II.              Explain how these pathways converge and describe the effectors of apoptotic cell death.

III.             Explain how apoptosis contributes to innate cell defence and how viruses have evolved mechanisms to circumvent apoptosis of infected cells.


In attempting viral infection, the host needs to develop a formidable and integrated defence system. It also needs to comprise the innate and adaptive immune response. It became clear in recent years that the attempt to prevent viral infection, replication, dissemination or persistent viral infection of the cell, these protective measures involve the start of the programmed cell death (Apoptosis) (Barber, 2001). Once a virus has invaded a cell, a second host defence -mediated response is also triggered known as (IFNs) a family of cytokines. The IFN is responsible for coordinating and initiating a successful antiviral response, its function is to stimulate the adaptive arm of immunity, which involves (CTLs) cytotoxic T cell, also inducing many intercellular genes that directly prevent cytolysis (Barber, 2001).
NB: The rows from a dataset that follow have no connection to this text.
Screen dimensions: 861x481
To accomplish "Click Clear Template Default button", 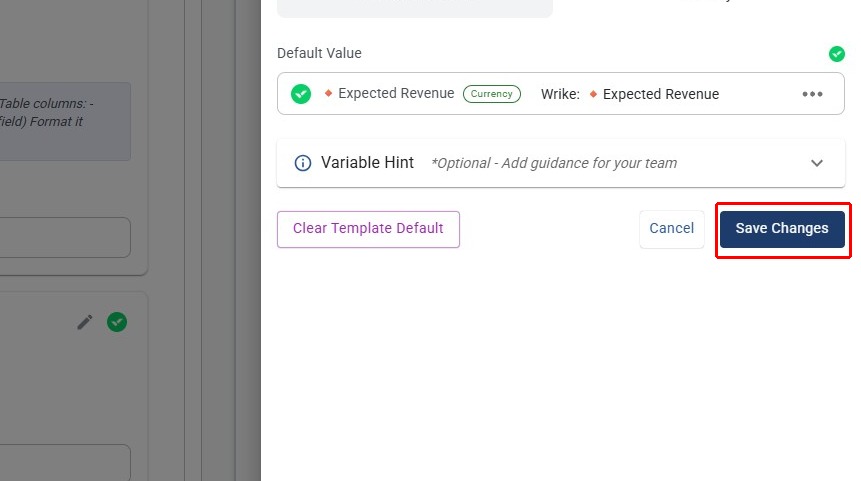I will 368,228.
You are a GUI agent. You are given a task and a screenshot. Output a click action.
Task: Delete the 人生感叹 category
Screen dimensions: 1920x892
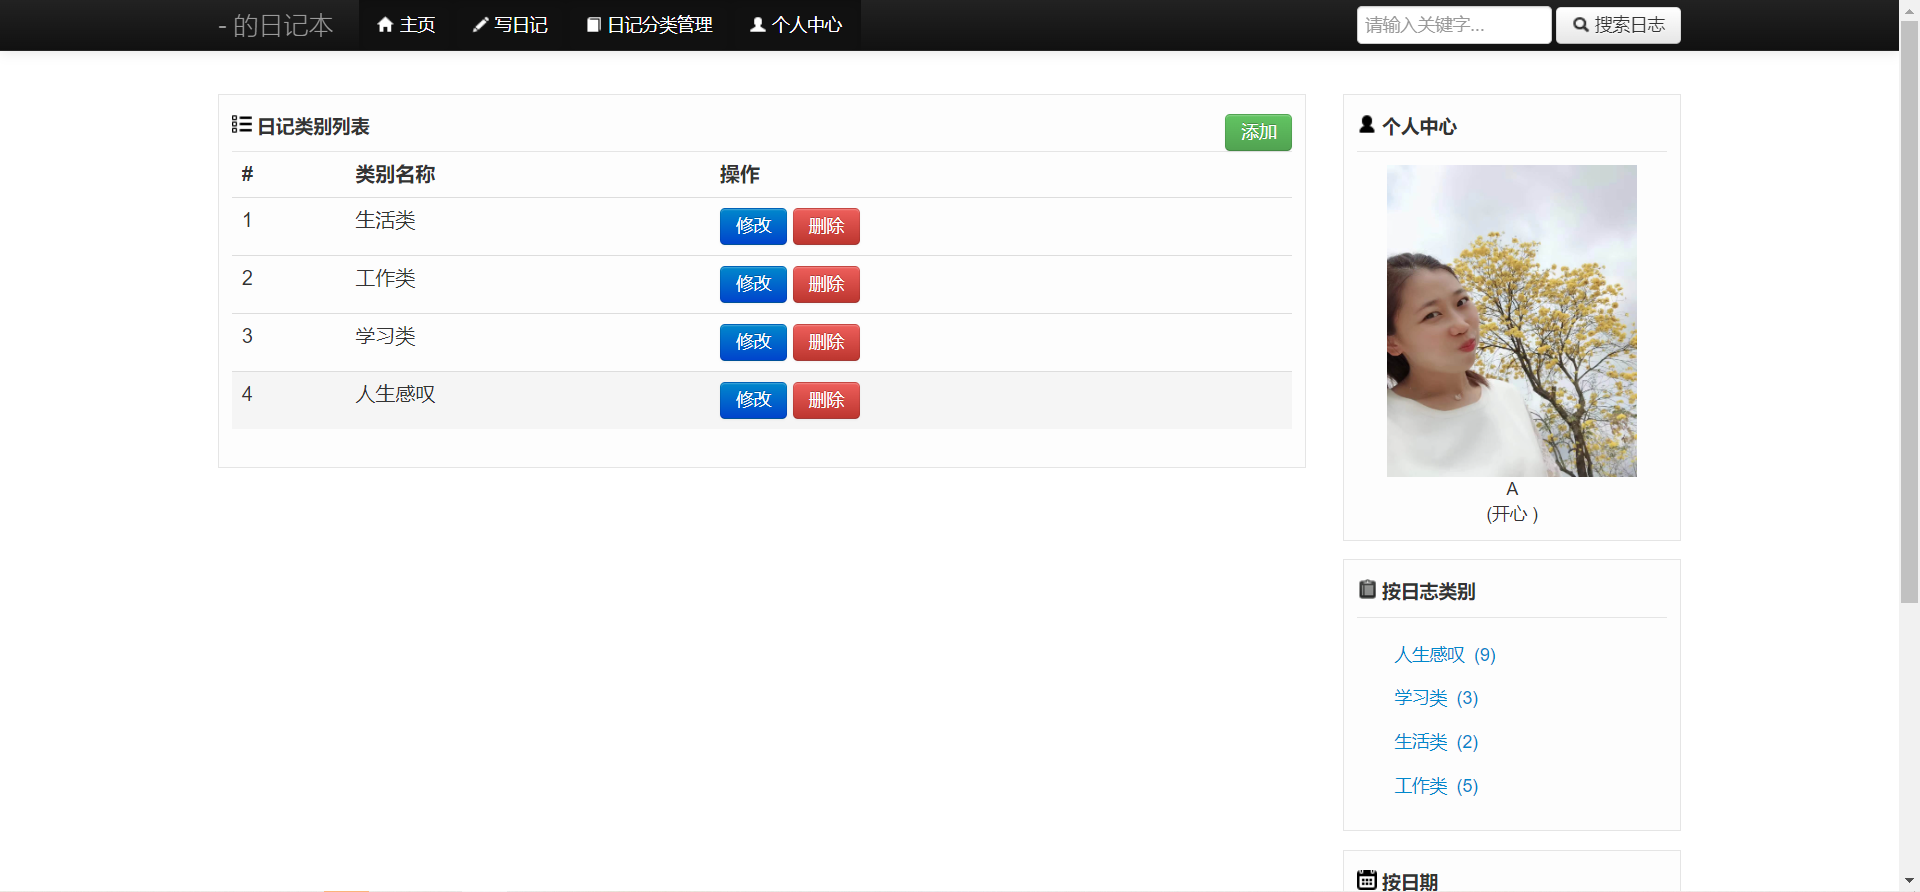coord(826,400)
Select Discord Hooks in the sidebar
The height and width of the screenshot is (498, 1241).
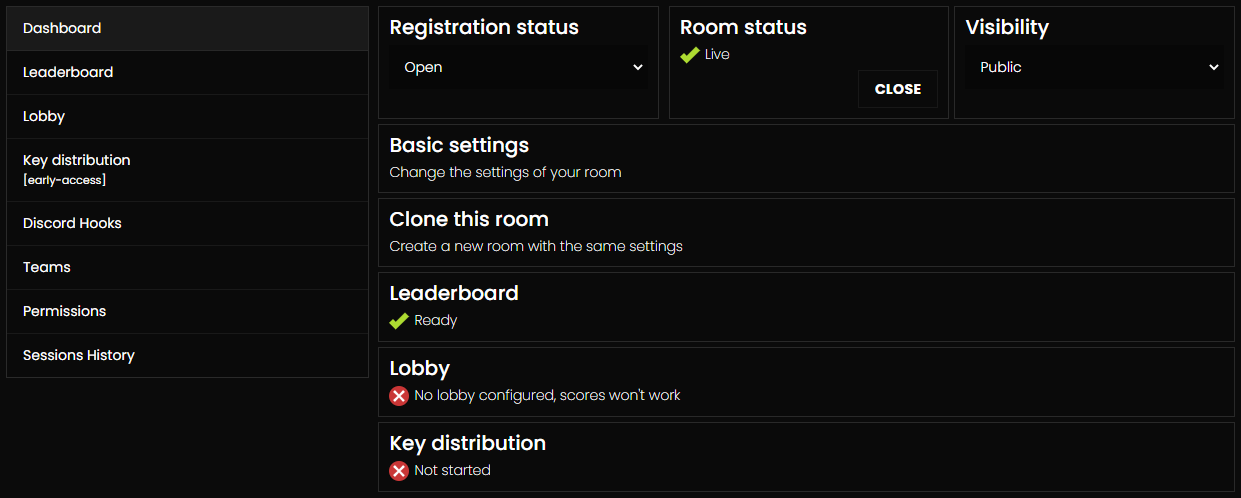tap(187, 224)
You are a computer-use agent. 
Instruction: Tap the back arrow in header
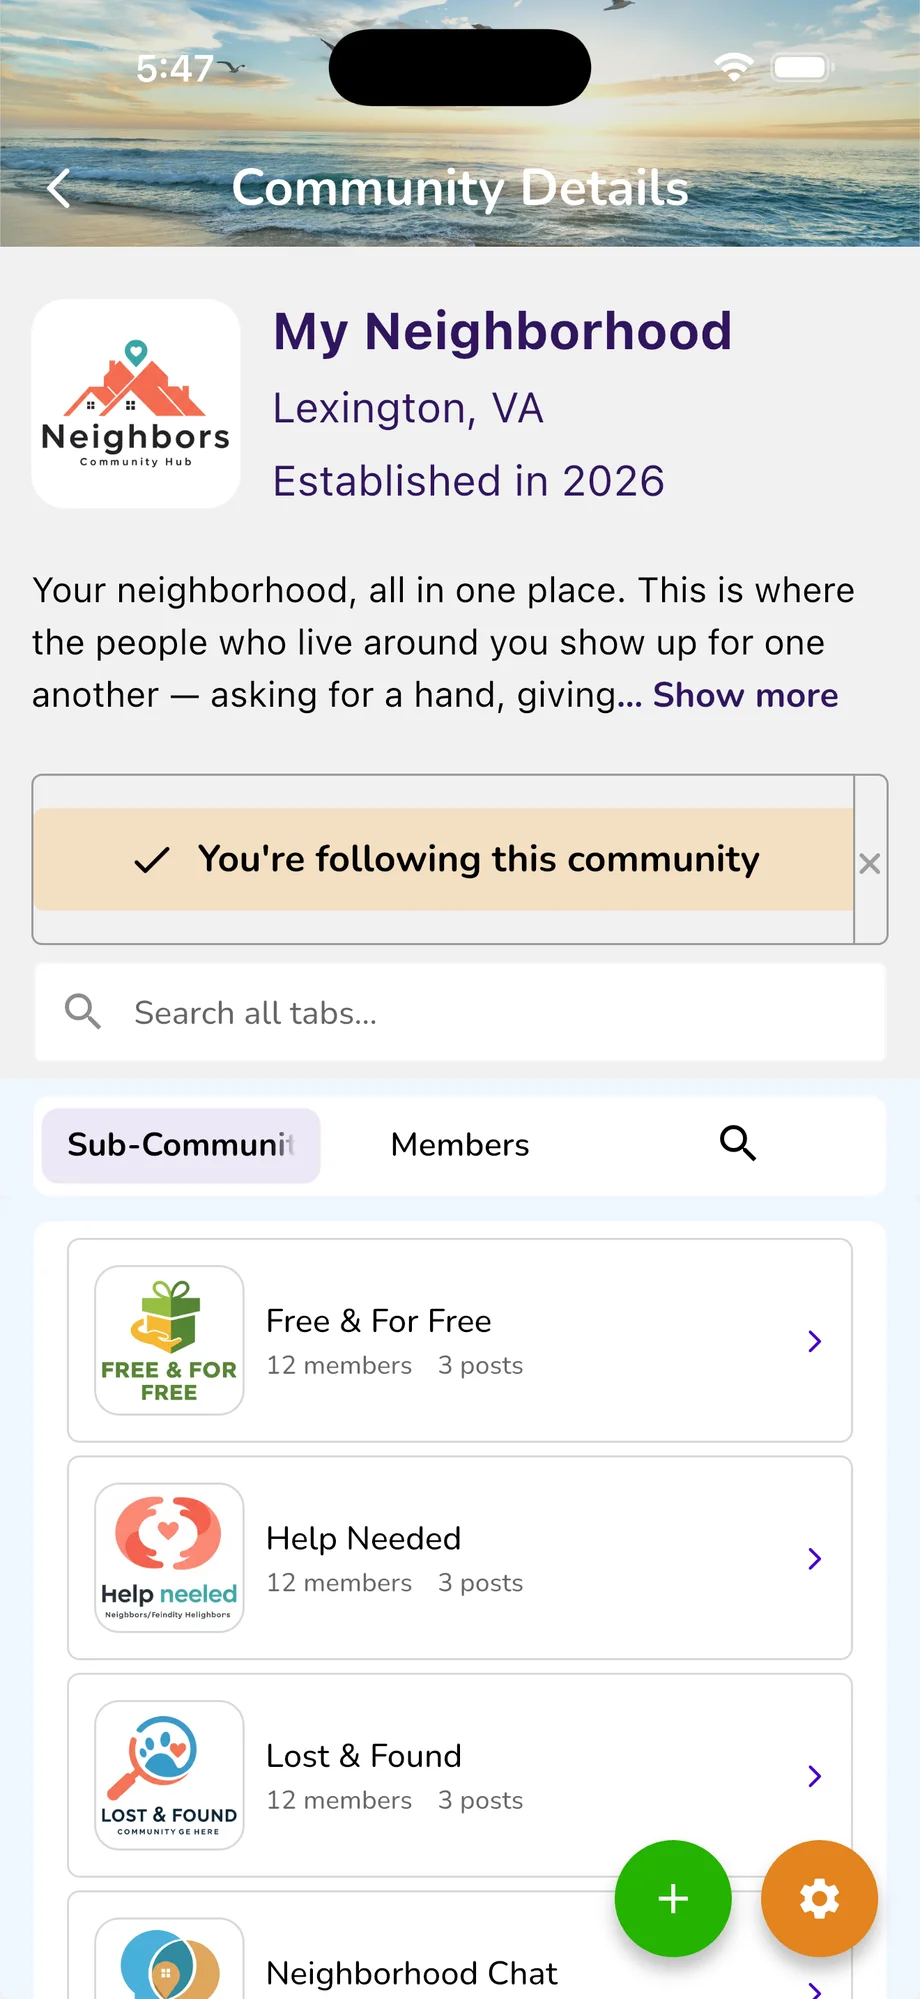click(60, 188)
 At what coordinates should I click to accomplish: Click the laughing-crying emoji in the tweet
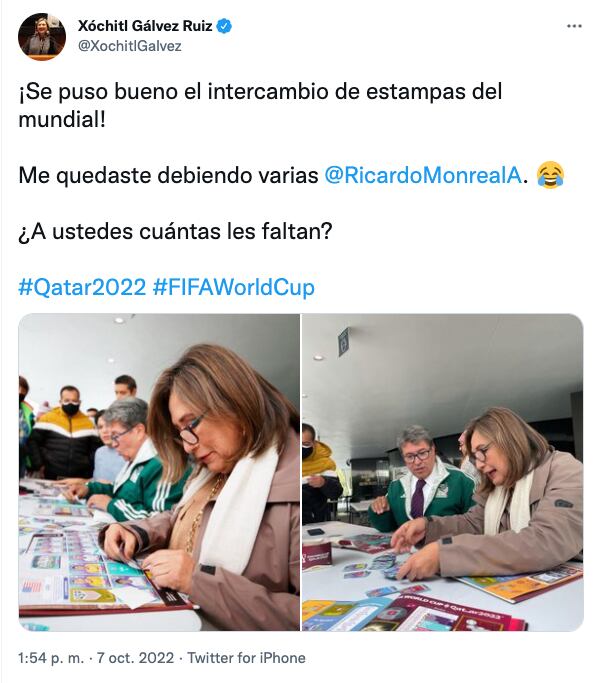click(550, 175)
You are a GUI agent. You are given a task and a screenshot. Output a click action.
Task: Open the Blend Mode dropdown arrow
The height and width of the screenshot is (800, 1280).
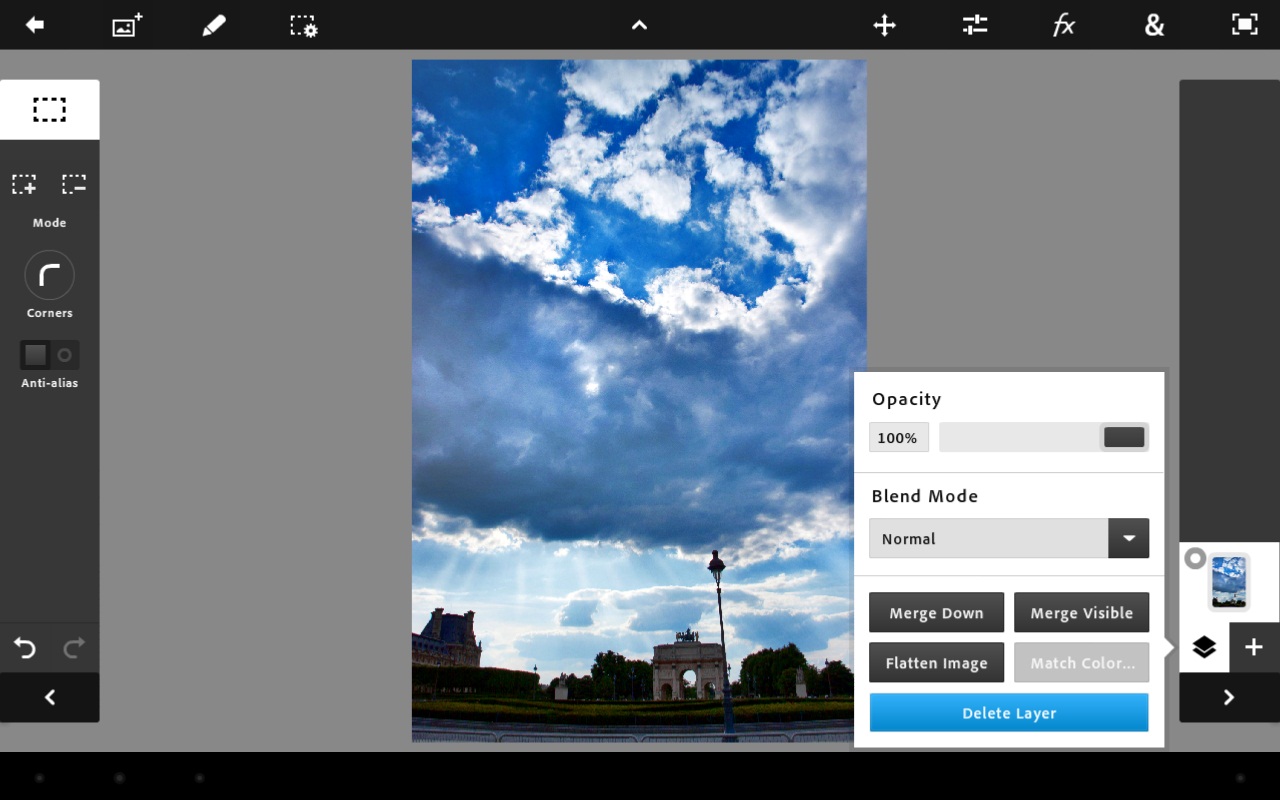pyautogui.click(x=1128, y=538)
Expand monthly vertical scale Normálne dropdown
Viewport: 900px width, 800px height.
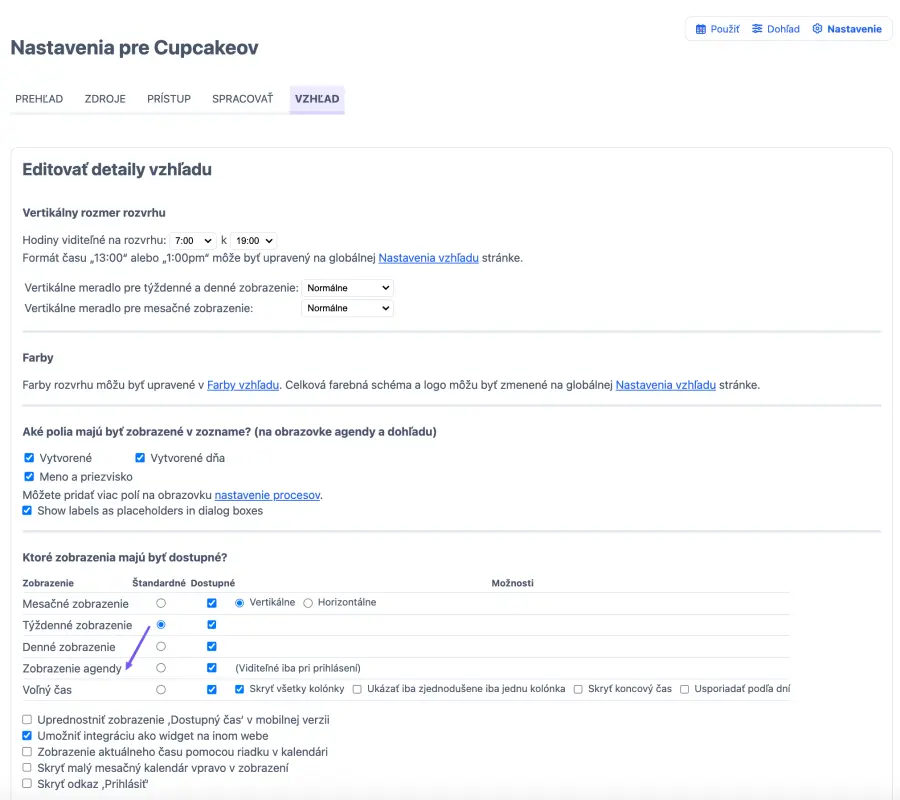(x=347, y=308)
Biron (1999) defines the innate arm of immunity as a critical role in the early control of the viral infection and the direction of the adaptive immune response. The viral infection starts off with local invasion, for example, it could start off with an epithetical surface, which results in the target organ such as skin, the pulmonary tract, the nervous system and immune system. After the entry, the viruses will go through a variety of circuits, including cellular host defence which is a mechanism that protects the organism and eradicates the infectious agent. Neutralizing antibody is the first line of defence that is confronted with invading the virus before it infects the cells. The neutralizing antibody binds to a capsid protein of the pathogen which results in preventing viral attachment so that it enters the host (Biron, 1999). These antibodies can be made of natural antibodies, representing a spontaneous repertoire of circulating immunoglobulins, which binds to a virus than influences the infection of a vital target organs as well as direct the virus to secondary lymphatic organs to accelerate and enhance immune responses (Ochsenbein, Fehr, et.al, 1999).